The task.
Please reproduce the items below exactly, starting with the line that contains "This screenshot has width=671, height=516." and going on through the last line of the items. Leave the pictures out of your answer.

Rows of pointing data.
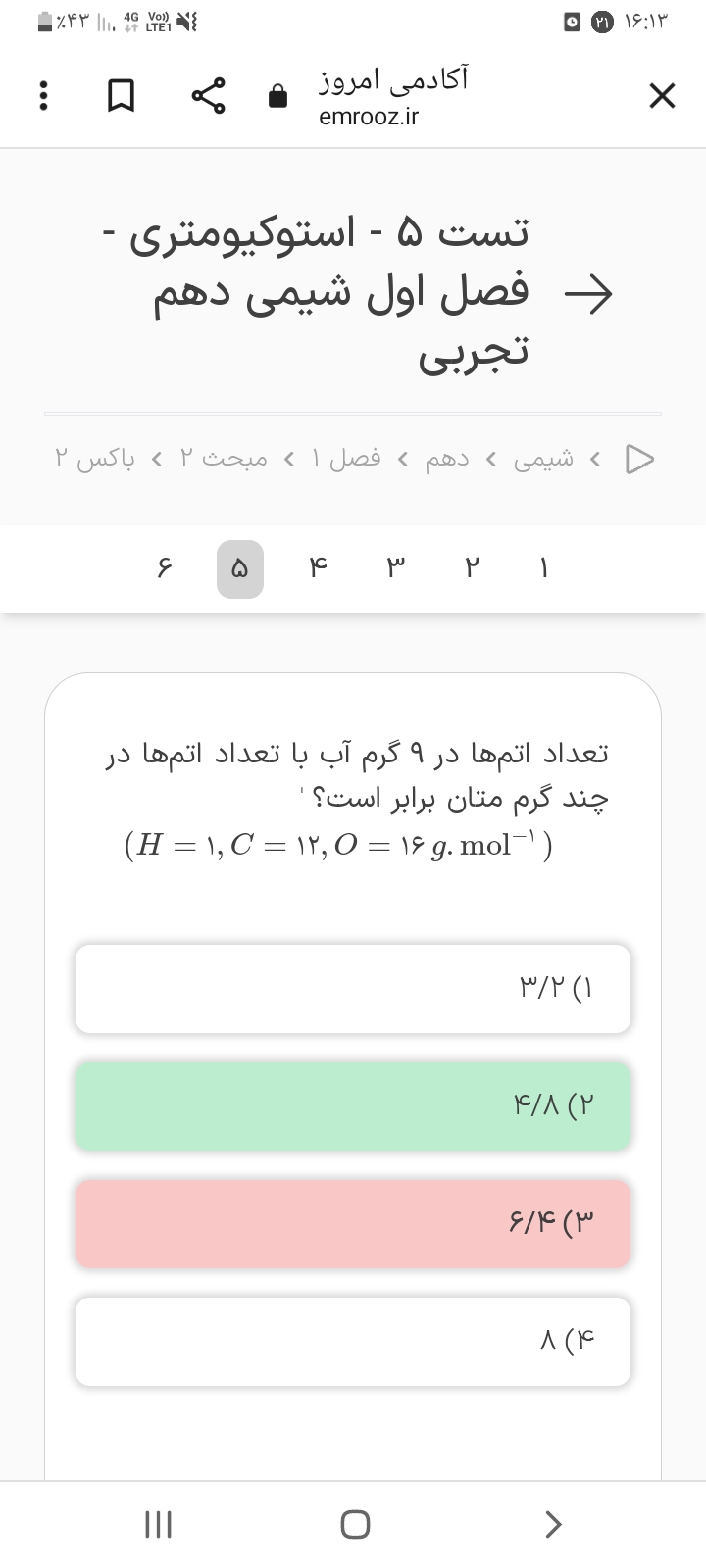Tap the triangle play icon in the breadcrumb
Screen dimensions: 706x1568
(x=639, y=459)
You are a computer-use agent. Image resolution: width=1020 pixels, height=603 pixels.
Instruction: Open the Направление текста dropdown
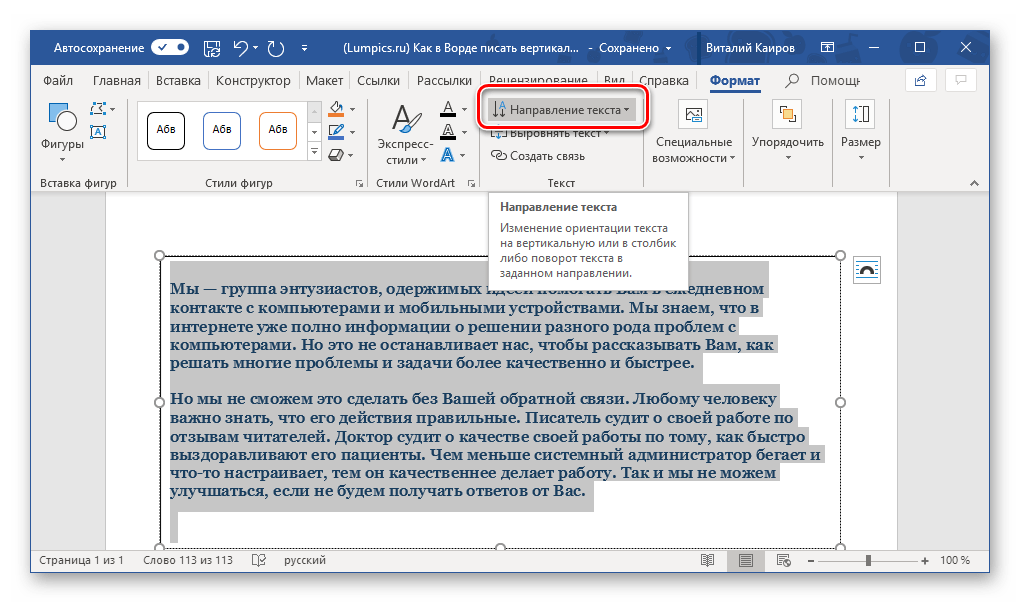point(561,109)

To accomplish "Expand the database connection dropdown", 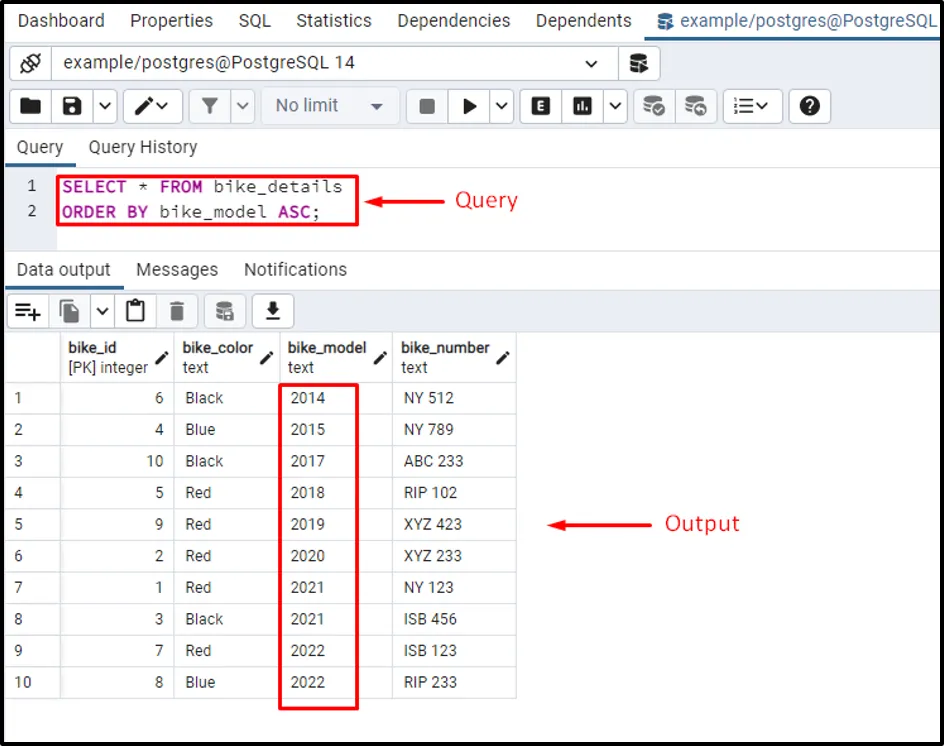I will pyautogui.click(x=592, y=63).
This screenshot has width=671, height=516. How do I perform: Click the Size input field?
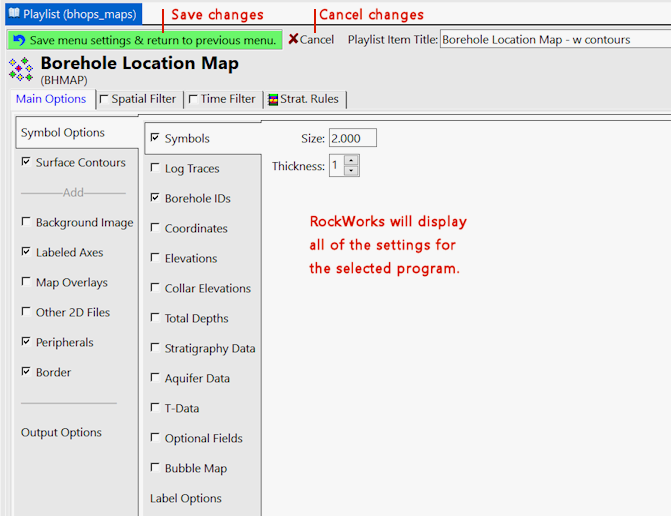point(351,138)
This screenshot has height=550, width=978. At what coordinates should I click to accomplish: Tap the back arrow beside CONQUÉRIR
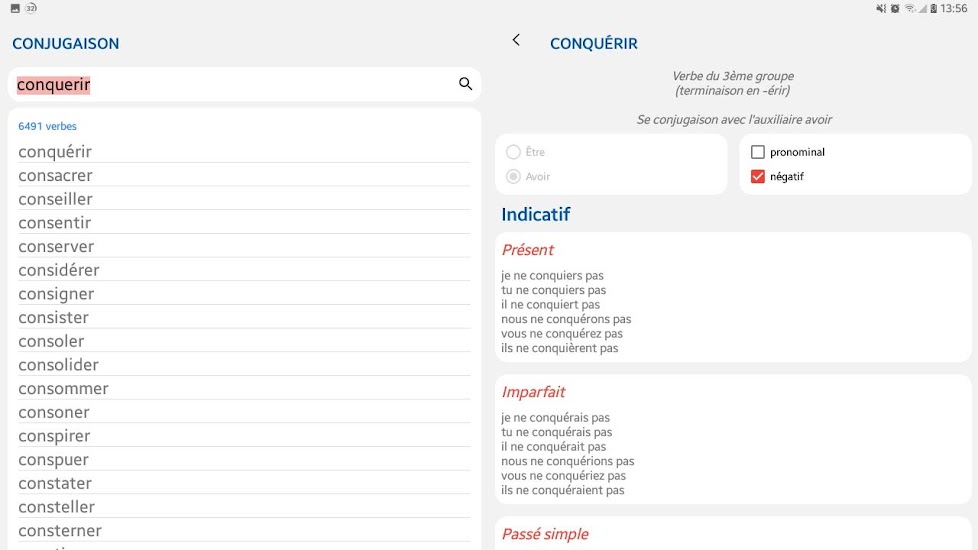(516, 40)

Response to this exercise.
This screenshot has width=671, height=516. How do I perform: Click the Size input field?
point(351,138)
This screenshot has height=550, width=978. At what coordinates should I click to accomplish: Tap the back arrow beside CONQUÉRIR
(516, 40)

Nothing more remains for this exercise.